Stephen Hawking 1960'ların başında 21 yaşındayken tedavisi olmayan Amyotrofik lateral skleroz (ALS) hastalığına yakalandı. Bu hastalık Hawking'in hayatını geri dönüşü olmayacak bir şekilde değiştirdi.
Motor nöronların zamanla yüzde seksenini öldürerek sinir sistemini felç eden ancak beynin zihinsel faaliyetlerine dokunmayan bu hastalık, Hawking'i tekerlekli sandalyede yaşamaya mahkûm etti.
İlerleyen yıllarda doktorlar ona sadece birkaç yıl daha yaşayabileceğini söyledi. Ancak doktorların çizdiği o karamsar tabloya rağmen Hawking hayata tutundu, 50 yıl daha yaşadı ve bu yıllara sayısız başarı sığdırdı.
Hawking 1979'da Cambrige Üniversitesi'nde Isaac Newton için kurulan Lucas kürsüsünün başına gelerek, "profesör" unvanını aldı. Kitapları, 40 dile çevrildi; evrenle ilgili çılgın teorik bilgilerini popüler hale getirmek için gereken maddi bağımsızlığı sağlayacak ve Cambridge Üniversitesi'ndeki uygulamalı matematik ve teorik fizik laboratuvarını geliştirecek kadar çok sattı.
Hawking, bilimsel uğraşlarında ve günlük yaşantısında çevresinden ve Stephen Hawking kuantum fiziği ve kara deliklerle ilgili iddialarıyla, bugün yaşayan bilim insanları arasında dünyada en çok tanınan isimdi.
Stephen Hawking'in 50 yıl önce yazdığı, doktora tezinin tamamını geçtiğimiz aylarda internet üzerinden yayınlanmış, doktora tezinin üniversitenin internet sitesine konulması üzerine Cambridge Üniversitesi'nin sitesi yoğun trafiği kaldıramadı ve çöktü.

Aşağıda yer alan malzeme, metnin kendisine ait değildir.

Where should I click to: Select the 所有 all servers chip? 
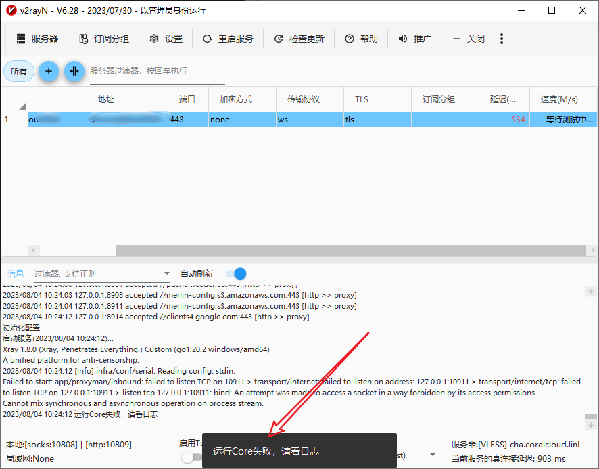(x=19, y=72)
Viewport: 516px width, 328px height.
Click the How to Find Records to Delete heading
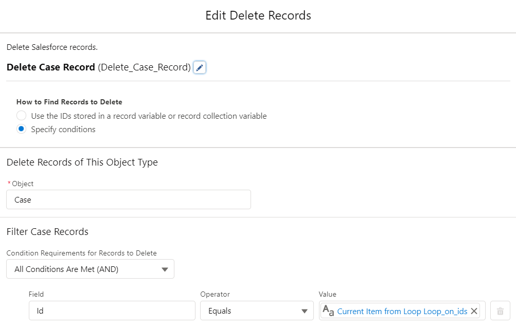(x=69, y=101)
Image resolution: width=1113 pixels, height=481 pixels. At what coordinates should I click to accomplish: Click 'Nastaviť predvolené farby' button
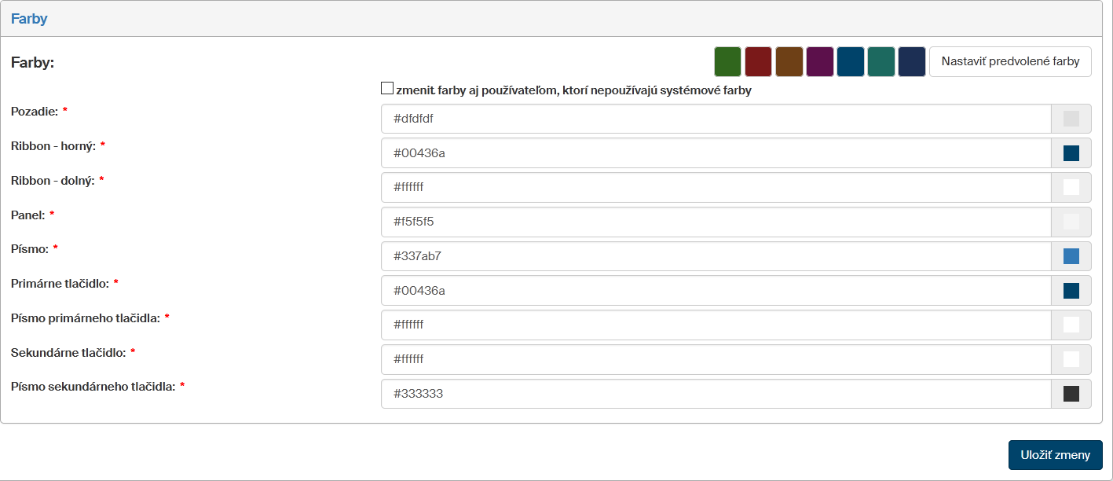click(1010, 62)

Einstein ile kıyaslanabilecek bir zekaya sahip olan Hawking, 2010 yılında bir konuşmasında öğrencilik yıllarını anlatırken öğretmenlerinin kendisinin el yazısında ve ödevlerinin düzensizliğinden şikayet ettiğini anlatmıştı. İngiliz fizikçi kendisini "ortalamayı geçemeyen bir öğrenci" olarak tanımlamıştı.